“You hate the song, don’t you?”
His voice is warm and deep and dark. Both achingly familiar and shocking. An uncomfortable, spinning feeling consumes me—a blurring carousel of longing, resentment, and nostalgia.
“No.” I clear my throat. “No, not at all. It’s phenomenal.”
“Liar,” he whispers.
Against all common sense, my lips quirk. How many times have we spoken this script? Hundreds.
“Finished art is arrested progress,” I tell him. “Time to let it go.”
He says his line. “I don’t know how.”
And I finish it. “Write another song.”
He’s silent for one second. Two.
“Do you hate me, Fairy?”
My heart races. My face tingles.
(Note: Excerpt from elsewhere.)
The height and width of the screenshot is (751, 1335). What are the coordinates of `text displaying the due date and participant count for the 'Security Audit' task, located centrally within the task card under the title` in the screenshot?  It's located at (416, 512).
I drag my knuckles over my cheek, finding it hot to the touch.
“Yes.”
“Good,” he says, then hangs up.
CHAPTERSEVEN
wilder
Crossing the sidewalk, I yank open the passenger door of Rye’s SUV and hop inside. When he just sits there, gripping the steering wheel so hard it looks like he’s trying to shape it into a square, I slap the dash. He jolts and turns to me with panicked eyes.
“What’s wrong with you?”
“She’s going to kill me.”
I scoff and finish buckling my seatbelt. “Come on. She won’t even know I’m there.”
“What about your parents? My parents?Her parents?Half the crowd is going to be people we’re related to or friends of people we’re related to. Plus, have you seen your Instagram account today? You have ninety thousand followers. Oh, and one of your videos went viral last night. God only knows why—you’re eating a fucking burrito. But you seriously think no one will recognize you?”
I grimace at the potential truth of what he’s saying. “I’ll keep my hood up and stick to the back of the club.”
“It’s not a big club!”
Rye tugs at his earlobe, a lifelong tell that he’s perilously close to a meltdown. They were epic when he was a toddler. I have no interest in seeing one from a two-hundred-and-twenty-pound former high school linebacker.
I make my voice calm and even—not difficult given the pill I took thirty minutes ago. “Like I already told you, I’m not trying to fuck up her night. I know she doesn’t want me there. If I have to listen from the freaking bathroom, I will.”
Rye nods a few times, relaxing marginally. Reaching into the backseat, he produces a beanie and tosses it in my lap. “Wear this. And don’t look directly at her. I know it’s been a while, but I doubt her Wilder-radar is broken.”
Warmth spreads through me at the words, but I shake it off. Probably the Oxy kicking in, which I’m now regretting swallowing. I’ll need to be careful to avoid my dad, who will take one look at my pinned pupils and lose his shit. But I wasn’t thinking about seeing him—I was thinking about staying calm in a crowded room. Mostly, though, I was thinking about seeing Evangeline and dulling my reaction to her.
“Thanks for doing this,” I murmur as I put on the beanie, pulling my sweatshirt hood over it.
Rye grunts and finally puts the car in gear. “I used to tell Eva all the time she needed to learn how to say no to you. I should take my own advice.”
There’s a pinch in my chest, but I ignore it and punch his bicep. It’s like hitting a brick. “It’s going to be fine, man. Trust me.”
“I trust you as much as gas station sushi,” he mutters.